The resin was highly regarded at the Sublime Porte. It was used in a number of dishes – as seen in a book from 1844 with seven mastic recipes. The majority would be used in the sultan’s harem and whatever remained was sold. Stealing mastic was a serious crime, punishable by seizure of assets, jail, occasionally flogging or maiming, and more rarely, hanging.
The abolition of the mastic tax in 1840 helped free the market and it started being used in the manufacture of byproducts, increasing competition and also paving the way for further commercial exploitation. Merchants were making a profit at the expense of the mastic growers, which led to an impasse. In the late 19th century the selling price plummeted, while a special regulation introduced in the early 20th century limited cultivation to three months of the year. All of the island’s producers signed in favor of the regulation and it was approved by the Turkish authorities. Soon, production rates dropped and the price of mastic doubled.
Chios became incorporated into the Greek state in 1912 but its adoption of national tax laws brought new problems, and up until 1924 the cost of production was higher than the selling price.
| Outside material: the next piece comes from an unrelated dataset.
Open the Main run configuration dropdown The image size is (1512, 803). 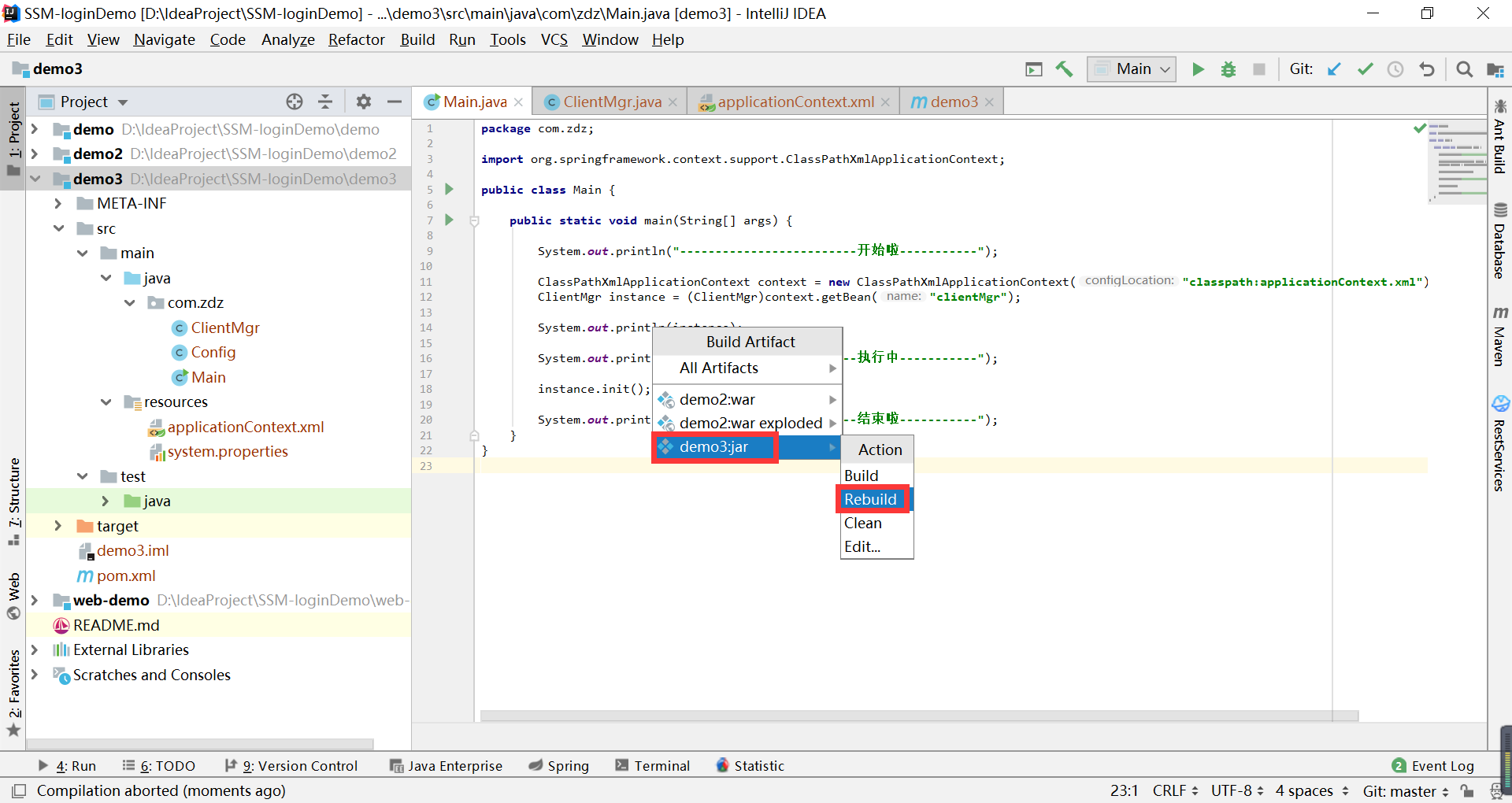(1132, 69)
A law was passed to regulate cultivation in 1938 but the big breakthrough came with the founding that same year of the first Mastic Growers’ Association. The start of World War II found the association still at the teething stage but by the time the war ended it had built up a huge stock of the product and found new openings in the market through innovation in processing.
The association’s original equipment and machinery is on display at the museum, including a massive mixer once used to produce chewing gum. The association manufactures the ELMA brand of chewing gum, which turns 60 this year. In addition, the association also helped farmers with their accounts, took over product packaging, had its own printing press for labels, and published a newspaper.
The museum offers a comprehensive experience: Even the toilets are stocked with mastic-scented soaps and the cafe serves mastic-flavored coffee.
The Chios Mastic Museum, inaugurated on June 11, is an exciting new addition to the Piraeus Bank Group Cultural Foundation’s network of museums celebrating and showcasing age-old crafts, customs and traditions. Its other ventures are the Silk Museum in Soufli, northern Greece, the Museum of Marble Crafts on the Aegean island of Tinos, the Open-Air Water-Power Museum in Dimitsana in the northern Peloponnese, the Museum of the Olive and Greek Olive Oil in Sparta in the southern Peloponnese, the Rooftile and Brickworks Museum in Volos, and the Environment Museum of Stymphalia. In September, it will also open a new facility dedicated to silversmithing in Ioannina.